Olivia stepped forward, a smug little smile playing on her lips. "Ethan, darling, don't be so harsh. She's grieving." Then she looked at me. "But a lawsuit would be so messy. It would probably delay your grandmother's funeral, wouldn't it?"
The threat was clear. My grandmother, who had loved me unconditionally, deserved a peaceful farewell. She didn't deserve to be a pawn in their sick game.
Ethan wrapped an arm around Olivia's shoulder, pulling her close. The gesture was possessive, a clear display of where his loyalties lay. "You hear that, Sarah? Apologize now, or I can't guarantee your grandmother will be buried this week. Or ever."
That was it. The final, unbearable cruelty. Using the body of the woman he had essentially killed as leverage.
The fight drained out of me, replaced by a chilling calm. I looked at Olivia's triumphant face, at Ethan's unforgiving one. I would give them what they wanted. For now.
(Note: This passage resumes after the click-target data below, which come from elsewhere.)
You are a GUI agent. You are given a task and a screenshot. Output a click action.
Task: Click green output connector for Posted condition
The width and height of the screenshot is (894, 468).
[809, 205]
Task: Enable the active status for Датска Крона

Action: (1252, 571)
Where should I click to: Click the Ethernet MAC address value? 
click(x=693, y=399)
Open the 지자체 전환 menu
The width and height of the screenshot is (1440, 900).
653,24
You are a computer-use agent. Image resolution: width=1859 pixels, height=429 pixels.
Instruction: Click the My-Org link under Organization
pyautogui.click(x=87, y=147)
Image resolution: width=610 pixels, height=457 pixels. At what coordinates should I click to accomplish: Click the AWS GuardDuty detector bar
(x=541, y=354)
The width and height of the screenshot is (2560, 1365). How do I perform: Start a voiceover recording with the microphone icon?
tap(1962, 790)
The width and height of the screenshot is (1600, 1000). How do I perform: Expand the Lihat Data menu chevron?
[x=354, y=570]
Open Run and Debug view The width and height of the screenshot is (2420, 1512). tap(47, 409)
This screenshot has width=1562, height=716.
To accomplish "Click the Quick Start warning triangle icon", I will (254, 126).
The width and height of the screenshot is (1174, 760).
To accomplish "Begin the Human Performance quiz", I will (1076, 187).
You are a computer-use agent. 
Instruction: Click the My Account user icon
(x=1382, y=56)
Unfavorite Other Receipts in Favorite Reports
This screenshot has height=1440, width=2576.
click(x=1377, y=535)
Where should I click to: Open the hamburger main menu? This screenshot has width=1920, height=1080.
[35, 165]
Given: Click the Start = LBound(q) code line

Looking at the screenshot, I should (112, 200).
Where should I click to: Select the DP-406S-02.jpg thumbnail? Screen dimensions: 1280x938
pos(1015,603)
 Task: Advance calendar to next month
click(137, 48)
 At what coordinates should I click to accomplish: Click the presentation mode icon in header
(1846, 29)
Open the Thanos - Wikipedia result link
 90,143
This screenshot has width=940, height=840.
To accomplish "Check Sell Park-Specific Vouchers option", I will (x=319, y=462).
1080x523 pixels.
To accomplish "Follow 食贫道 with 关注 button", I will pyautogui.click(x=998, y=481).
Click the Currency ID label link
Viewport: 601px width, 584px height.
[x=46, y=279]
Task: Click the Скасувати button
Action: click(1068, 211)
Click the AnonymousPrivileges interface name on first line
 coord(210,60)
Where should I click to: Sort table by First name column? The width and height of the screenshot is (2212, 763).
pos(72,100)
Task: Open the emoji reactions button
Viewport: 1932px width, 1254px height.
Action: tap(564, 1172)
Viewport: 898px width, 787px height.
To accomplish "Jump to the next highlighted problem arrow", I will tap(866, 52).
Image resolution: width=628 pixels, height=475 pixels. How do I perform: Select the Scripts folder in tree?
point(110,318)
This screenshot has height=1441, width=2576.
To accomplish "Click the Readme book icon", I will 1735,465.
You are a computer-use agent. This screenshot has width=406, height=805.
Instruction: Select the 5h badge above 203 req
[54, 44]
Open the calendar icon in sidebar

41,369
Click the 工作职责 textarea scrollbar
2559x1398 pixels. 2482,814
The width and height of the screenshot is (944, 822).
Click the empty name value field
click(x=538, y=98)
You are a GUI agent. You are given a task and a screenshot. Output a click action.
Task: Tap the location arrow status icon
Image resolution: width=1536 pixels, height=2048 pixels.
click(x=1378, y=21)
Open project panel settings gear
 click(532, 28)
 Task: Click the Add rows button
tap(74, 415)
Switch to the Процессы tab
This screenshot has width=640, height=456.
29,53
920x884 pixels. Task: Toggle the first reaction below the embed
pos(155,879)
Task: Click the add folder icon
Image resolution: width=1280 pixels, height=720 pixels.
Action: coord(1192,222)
For Grandma Rose.
I took a deep breath and bowed my head. "I'm sorry," I said, the words tasting like ash in my mouth. "I was mistaken."
I didn't wait for a response. I turned and walked toward the small chapel, my back straight. I could feel their eyes on me. I focused on the image of my grandmother's smile, the memory of her hand in mine.
The stress, the grief, the sheer emotional exhaustion of the past few days finally caught up to me. The world started to tilt. Black spots danced in my vision. My legs gave out from under me.
The last thing I saw before I fainted was Ethan's face, his cold expression for a split second replaced by something else. Shock. And maybe, just maybe, a flicker of fear. But it was gone as quickly as it came.
As the darkness took me, my last conscious thought was that I had at least said the words. I had kept my promise to my grandmother's memory. The apology was my key. It bought me time. And time was all I needed.